WHAT THE EXERCISE ASKS
Reproduce all of the records below, requests included, and shift each coordinate in the answers by adding 78 to it. Leave the pictures out of your answer.

Text and element pointing records
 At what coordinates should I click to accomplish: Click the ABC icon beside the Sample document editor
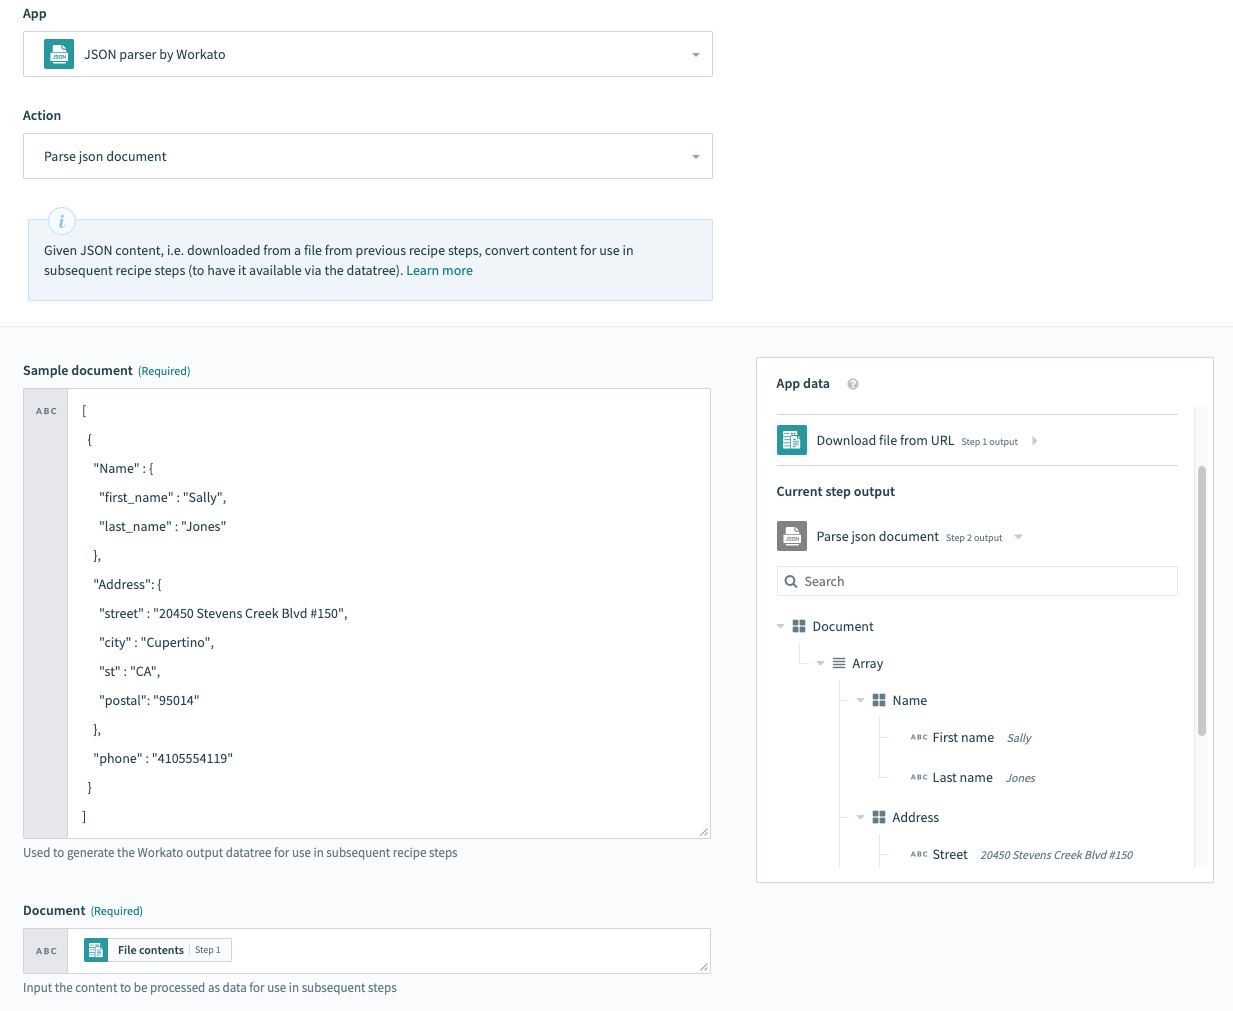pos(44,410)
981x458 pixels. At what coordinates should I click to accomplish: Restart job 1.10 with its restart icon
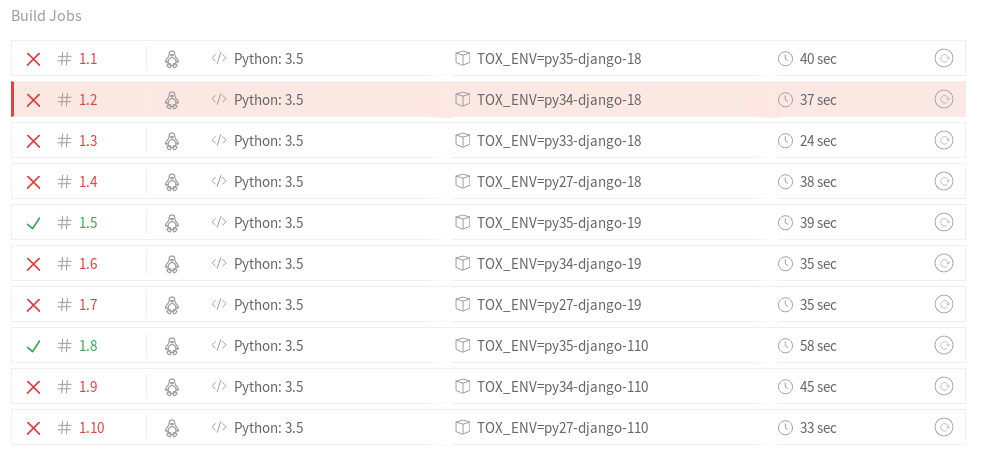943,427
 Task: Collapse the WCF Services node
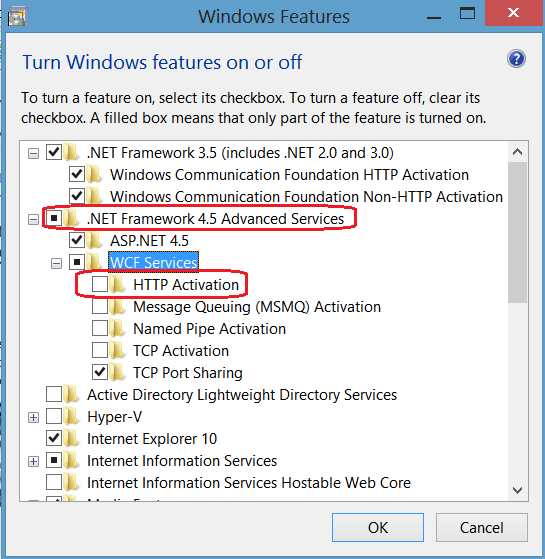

TASK OUTPUT
 At what coordinates should I click to accomplish: Click the ABC icon beside the Sample document editor
pos(122,488)
981x458 pixels. At what coordinates should I click to accomplish: Restart job 1.10 with its restart icon
1021,505
 Task: Collapse the WCF Services node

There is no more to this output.